= FRAGMENTO DEL TEXTO =
▬▬▬▬▬▬

Cuarenta y cinco años después de aquello, aun hoy, dos pequeños pueblos mediterráneos siguen pagando los platos rotos de una de los incidentes menos aclarados de la dictadura. La bomba de Palomares. Una bomba de hidrogeno, caída desde un bombardero americano en ruta, sobre una pequeña localidad pesquera, que parece que hoy, se encamina, tras los acuerdos entre España y Estados Unidos hacia una reparación que ha llegado hasta ahora, más bien escasa.
La historia
comenzó en 1966, en plena guerra fría, cuando los bombarderos y submarinos
rusos y americanos, cargados de bombas atómicas patrullaban un mundo que
contenía la respiración, temerosos de que una imprudencia, o incluso una
locura, desatasen el infierno.
En aquellos los presagios eran lúgubres. Ambos
bloques se enfrentaban en Cuba (con la fracasada invasión de Bahía Cochinos por
EE.UU.), la crisis de los misiles, el muro de Berlín que enfrentaba a ambas
Alemanias o
En medio de
esta tensión, España se vio sacudida por un accidente. El lunes 17 de enero de
1966 un superbombardero norteamericano de largo alcance B-52 cargado con bombas
termonucleares colisionaba en vuelo con un avión de su flota gracias al cual
repostaba en vuelo. Eran operaciones rutinarias. Por si estallaba la guerra,
aviones como el surcaban el mundo listos para responder a un ataque. Aunque
nunca esperaron a atacarse ellos mismos.

▬▬▬▬▬▬

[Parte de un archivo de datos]
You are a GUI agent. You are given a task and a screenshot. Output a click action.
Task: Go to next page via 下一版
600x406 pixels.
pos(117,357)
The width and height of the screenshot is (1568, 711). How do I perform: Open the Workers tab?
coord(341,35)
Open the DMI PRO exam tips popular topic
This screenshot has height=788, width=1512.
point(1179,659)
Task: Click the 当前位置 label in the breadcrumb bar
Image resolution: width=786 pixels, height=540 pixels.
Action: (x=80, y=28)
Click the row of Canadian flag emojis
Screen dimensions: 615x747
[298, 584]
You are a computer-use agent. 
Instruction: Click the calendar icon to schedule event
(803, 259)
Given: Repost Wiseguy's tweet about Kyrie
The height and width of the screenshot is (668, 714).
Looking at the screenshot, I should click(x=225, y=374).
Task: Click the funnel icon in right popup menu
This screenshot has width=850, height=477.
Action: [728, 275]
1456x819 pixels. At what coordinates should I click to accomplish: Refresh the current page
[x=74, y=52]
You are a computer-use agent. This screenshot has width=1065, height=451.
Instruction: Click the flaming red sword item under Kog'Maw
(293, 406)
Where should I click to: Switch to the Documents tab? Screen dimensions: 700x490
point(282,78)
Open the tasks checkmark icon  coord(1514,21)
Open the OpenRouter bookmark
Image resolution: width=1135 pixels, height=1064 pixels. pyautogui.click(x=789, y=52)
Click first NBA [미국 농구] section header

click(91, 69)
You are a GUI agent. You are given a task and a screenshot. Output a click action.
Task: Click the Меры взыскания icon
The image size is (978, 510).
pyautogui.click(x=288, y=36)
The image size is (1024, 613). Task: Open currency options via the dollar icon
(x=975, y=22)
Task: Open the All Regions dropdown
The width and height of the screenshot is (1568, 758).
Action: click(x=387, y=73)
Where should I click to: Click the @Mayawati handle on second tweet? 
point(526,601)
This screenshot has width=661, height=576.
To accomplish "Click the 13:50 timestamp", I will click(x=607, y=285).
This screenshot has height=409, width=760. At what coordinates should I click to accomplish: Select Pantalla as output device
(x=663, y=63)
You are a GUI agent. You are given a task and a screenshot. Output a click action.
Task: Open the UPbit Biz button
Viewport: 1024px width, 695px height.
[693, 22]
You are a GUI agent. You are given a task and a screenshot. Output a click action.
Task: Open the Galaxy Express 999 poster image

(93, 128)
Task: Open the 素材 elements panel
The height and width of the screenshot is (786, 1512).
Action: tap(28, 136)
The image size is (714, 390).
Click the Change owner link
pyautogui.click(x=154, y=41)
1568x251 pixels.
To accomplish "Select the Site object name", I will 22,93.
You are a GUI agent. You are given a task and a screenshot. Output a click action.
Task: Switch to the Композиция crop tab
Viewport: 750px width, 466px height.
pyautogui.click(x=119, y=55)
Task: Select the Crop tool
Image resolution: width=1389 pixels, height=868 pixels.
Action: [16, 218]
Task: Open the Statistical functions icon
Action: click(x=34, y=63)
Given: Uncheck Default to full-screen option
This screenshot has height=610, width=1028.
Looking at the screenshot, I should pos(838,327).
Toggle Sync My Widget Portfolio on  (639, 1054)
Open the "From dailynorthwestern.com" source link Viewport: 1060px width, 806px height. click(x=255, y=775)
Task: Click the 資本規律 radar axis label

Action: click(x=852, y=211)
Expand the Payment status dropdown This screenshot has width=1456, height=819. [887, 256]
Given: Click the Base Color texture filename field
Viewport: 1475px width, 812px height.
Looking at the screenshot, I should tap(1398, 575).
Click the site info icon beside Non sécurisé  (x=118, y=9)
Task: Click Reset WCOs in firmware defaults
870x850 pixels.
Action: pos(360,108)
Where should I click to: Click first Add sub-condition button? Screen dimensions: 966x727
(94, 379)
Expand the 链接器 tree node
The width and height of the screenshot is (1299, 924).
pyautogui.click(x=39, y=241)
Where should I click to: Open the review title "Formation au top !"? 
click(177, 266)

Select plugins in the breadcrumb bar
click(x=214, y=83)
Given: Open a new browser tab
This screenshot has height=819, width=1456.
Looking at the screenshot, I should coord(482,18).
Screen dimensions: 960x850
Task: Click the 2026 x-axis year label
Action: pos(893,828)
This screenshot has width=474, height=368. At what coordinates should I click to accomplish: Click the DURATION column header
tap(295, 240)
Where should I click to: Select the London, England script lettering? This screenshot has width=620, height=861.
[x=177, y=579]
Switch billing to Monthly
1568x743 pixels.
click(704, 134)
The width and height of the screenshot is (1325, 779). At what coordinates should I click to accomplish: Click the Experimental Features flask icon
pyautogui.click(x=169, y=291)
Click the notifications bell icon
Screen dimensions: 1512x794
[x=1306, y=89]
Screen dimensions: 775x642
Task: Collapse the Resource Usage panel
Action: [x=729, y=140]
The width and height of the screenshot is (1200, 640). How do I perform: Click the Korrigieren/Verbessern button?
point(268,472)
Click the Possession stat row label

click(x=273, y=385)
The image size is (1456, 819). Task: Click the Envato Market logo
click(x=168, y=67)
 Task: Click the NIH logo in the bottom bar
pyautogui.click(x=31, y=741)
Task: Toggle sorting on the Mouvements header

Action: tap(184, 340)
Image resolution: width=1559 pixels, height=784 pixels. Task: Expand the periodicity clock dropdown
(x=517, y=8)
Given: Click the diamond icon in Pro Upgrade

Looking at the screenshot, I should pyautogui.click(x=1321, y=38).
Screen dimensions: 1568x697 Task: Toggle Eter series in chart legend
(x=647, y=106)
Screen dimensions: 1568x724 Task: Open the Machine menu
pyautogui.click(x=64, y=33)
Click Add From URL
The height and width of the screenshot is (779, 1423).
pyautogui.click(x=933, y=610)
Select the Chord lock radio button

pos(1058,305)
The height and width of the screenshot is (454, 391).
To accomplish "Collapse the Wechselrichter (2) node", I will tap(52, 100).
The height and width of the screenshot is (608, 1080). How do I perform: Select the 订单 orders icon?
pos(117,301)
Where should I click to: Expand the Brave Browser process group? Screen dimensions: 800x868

▬▬▬▬▬▬

= COMPLETE LO SIGUIENTE =
#1 Responda, según el texto sobre la bomba de Palomares:
(a) ¿Cuántos años después de aquello se sitúa el texto?
(b) ¿En qué fecha se produjo el accidente?
(c) ¿Con qué colisionó en vuelo el B-52?
#2 Redacte la continuación del texto sobre la bomba de Palomares a partir de su última oración.
Las filas proceden de otra fuente.

= RESPUESTAS =
#1
(a) Cuarenta y cinco años.
(b) El lunes 17 de enero de 1966.
(c) Con un avión de su flota gracias al cual repostaba en vuelo.

#2
A las 10.30
la colisión provocó un cielo en llamas,
desprendiéndose las 4 bombas, con una potencia 75 veces superior a las
arrojadas sobre Japón, sobre Palomares y Villaricos, una pobre y remota pedanía
de Cuevas de Almanzora.
Según contaría
años después Larry Messinger, el piloto que tripulaba el B-52, el avión
regresaba de una misión en Turquía, en la frontera con la Unión Soviética , y
se dirigía a su base en Carolina del Norte. Sobrevolaba la costa mediterránea
de España a 10.000
metros de altura. Un error del avión de reportaje (cargado
con 110.000 litros
de combustible) provocó que el bombardero se elevara demasiado golpeando en la
panza al avión que le alimentaba.
El B-52
quedó gravemente averiado, muriendo 3 de sus 7 tripulantes. Los supervivientes
lograron tirarse en paracaídas instantes antes de que explotara. Los restos del
B-52 y las cuatro bombas de hidrógeno caían sobre Almería.
El tren de
aterrizaje del B-52 cayó a unos treinta metros de las casas y de la escuela. De
las cuatro bombas que portaba el B-52 sólo en una se desplegó el paracaídas,
por lo que, al llegar al suelo, no llegó a estallar, lo que sí ocurrió con las
dos que impactaron violentamente. En ambas explotaron los detonadores químicos,
formándose un aerosol que diseminó dióxido de plutonio alrededor.
Pasados los
primeros momentos de incertidumbre, el ejército norteamericano activó un
operativo denominado Broken Arrow (Flecha Rota), preparado para localizar y
descontaminar en caso de incidente nuclear.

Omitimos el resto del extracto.